Oldbat1 Sun 01-Jan-23 20:50:26

Does it matter? Poor woman please just let her be. Some local folk I said HNY to whilst out walking the dog but others I didnt does this make me odd?

User7777 Sun 01-Jan-23 21:06:45

Why do we have to be everyone's social norm. I have always hated xmas, but prefer new year. I suppose that makes me odd. I have my reasons, only known to me. We have a n,bour who insists on covering her place with all Xmas lights known to man. None of us do, but its personal choice. Most of us wish, she would go away and leave us alone at Xmas. No such luck.

Ziplok Sun 01-Jan-23 21:12:58

A one size fits all doesn’t work with grief, Winniewit. It certainly can’t suddenly go away as you seem to think it should.

MercuryQueen Sun 01-Jan-23 22:07:37

What an odd thing to be concerned with. Respect your neighbour feeling as she does. It’s not about you.

Fleurpepper Sun 01-Jan-23 22:25:09

NotAGran55

Why do you all keep bullying this poor neighbour? She’s told you how she feels but you still persist in making her uncomfortable.
Show her some compassion for heaven’s sake please this coming year and respect her wishes.

This, could not say it better. Her choice, leave her to it for goodness sake.

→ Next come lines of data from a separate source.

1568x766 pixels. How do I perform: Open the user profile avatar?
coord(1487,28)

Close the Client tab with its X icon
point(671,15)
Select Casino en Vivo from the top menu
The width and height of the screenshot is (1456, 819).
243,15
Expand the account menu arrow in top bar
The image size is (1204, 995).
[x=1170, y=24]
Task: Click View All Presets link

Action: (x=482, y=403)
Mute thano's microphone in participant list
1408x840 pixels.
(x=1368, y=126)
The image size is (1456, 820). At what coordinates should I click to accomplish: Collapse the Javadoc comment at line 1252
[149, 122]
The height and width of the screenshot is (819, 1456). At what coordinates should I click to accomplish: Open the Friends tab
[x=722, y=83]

Madgran77 Sun 01-Jan-23 22:40:17

I have no idea why this is even perceived as something to think about. She is who she is. She is clearly grieving. She is finding her own way to cope with that. Why on earth would it matter if she doesn't say Happy New Year. Why has that decision on her part got anything to do with not wanting other people to be unhappy.

I am sure she appreciates whatever you do for her as a good neighbour. But leave her to make her own decisions without gossiping about it!

Wyllow3 Sun 01-Jan-23 23:35:00

I don't wish people HNY unless its just a casual thing/strangers. I say stuff like, "I hope next year goes as well as possible" "May 2023 be a better year, and so on. Depends on the others circumstances.